Another great part of a desert can be dulce-del leche.  To make it, simply take 1 can of sweetened, evaporated milk, place it in a pot of boiling water, and let it sit there for 35 minutes.  Remove the can and cool it by placing the can into a large bath of cold water.  Then remove and open the can.  You will have a thick and creamy caramel flavored sauce that can be spooned over fresh berries, or spread over pancakes, or snack cakes of any kind.  

Another very simple desert is to take 1 cup of all purpose flour, 1/2 tsp. salt, 1/3 cup sugar,, and 1 stick of butter, melted. and 1 tsp vanilla.  Combine all ingredients together and place in a lightly oiled mess-kit frying pan, tightly cover with aluminum foil, and put over a low flame.  Flip the pan after 10 minutes and cook for another 5.  Flip again and remove the foil.  You have shortbread to go with the dulce-de leche.

Seeeeeeya; Goodweed of the North


----------



## QSis (Oct 28, 2007)

Wow, that sounds fantastic, GW!!!!  Shortbread, berries, and caramel cream sauce!!!

That's what I'd pick as a competition entry!

Lee


----------



## letscook (Oct 28, 2007)

I saw on Paula Dean show this summer where her and her boys were doing bq and they took a floured tortilla and made a dessert her is the link to it. 
Tortilla Dessert Wraps Recipe: Recipes: Food Network
in the show they used snicker bars

I been going to try them, I would have to omit the almond paste myself. 
Just thought- gave myself an idea - might be a good to do with the grandsons using the oven, they could put what they wanted in it,


----------



## ironchef (Oct 29, 2007)

How about brownies?


----------



## buckytom (Oct 29, 2007)

Goodweed of the North said:


> Another great part of a desert can be dulce-del leche. To make it, simply take 1 can of sweetened, evaporated milk, place it in a pot of boiling water, and let it sit there for 35 minutes.


 
good one, gw.

i've found it can take a bit longer, upwards of 2 hours, though.

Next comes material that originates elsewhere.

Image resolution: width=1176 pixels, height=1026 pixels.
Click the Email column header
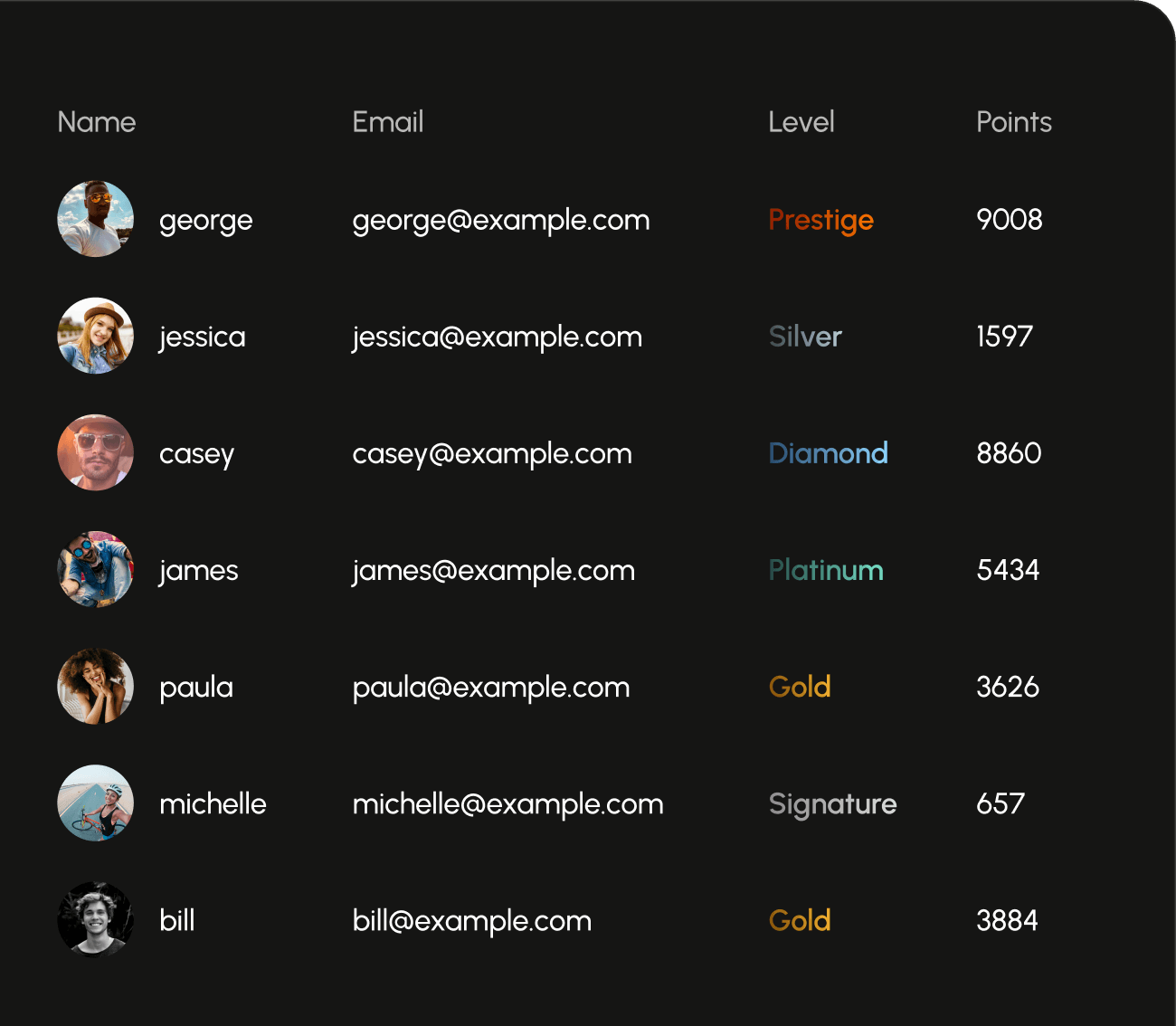[388, 122]
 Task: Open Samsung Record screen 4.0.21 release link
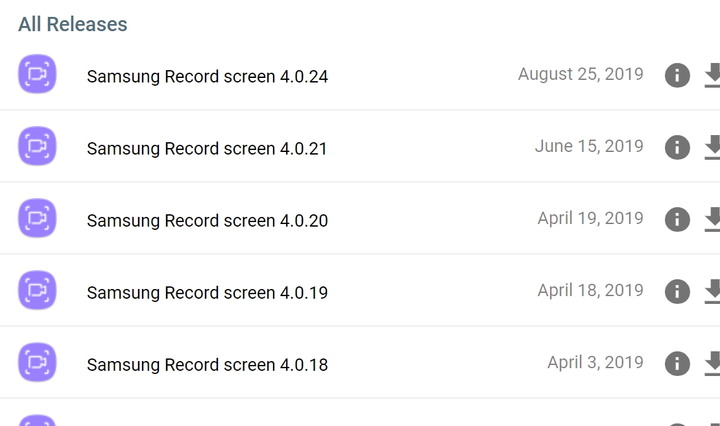(x=207, y=148)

just be sure to keep the can submerged the whole time, or kablooey! hot milk for everyone, wether they like it or not.


----------



## renaem (Oct 29, 2007)

Michael in FtW said:


> Well, this isn't a gourmet rice pudding but it will work on a Coleman stove on a campout:
> 
> Minute Rice (white)
> Water
> ...


 

MMMM, that does sound good. Thanks for the recipe.


----------



## renaem (Oct 29, 2007)

Jeff G. said:


> how about campers ice cream??
> 
> OK it's not a hot dish--but it's great home made ice cream..
> Put ice and rock salt a gallon ziplock bag. In a quart ziplock bag put in a cup of milk, two teaspoons of sugar and a 1/4 teaspoon of vanilla(or just use your favorite ice cream mixture). Seal the quart bag, place in the gallon bag and agitate for 10 minutes or so. You will have nicely frozen ice cream.


 


Maybe I could do a hot dessert and use the ice cream as a topping.  I bet that would win First Place!!


----------



## renaem (Oct 29, 2007)

mikki said:


> they can still do banana boats or apple boats with a colman stove just use a pan with a lid. I thought boy scouts did everything over an open fire?


 

We are talking about 7, 8 and 9 year old boys.  The cub master would rather them not use an open fire this young.


----------



## renaem (Oct 29, 2007)

ironchef said:


> How about brownies?


 

Are you talking about the box kind or from scratch?


----------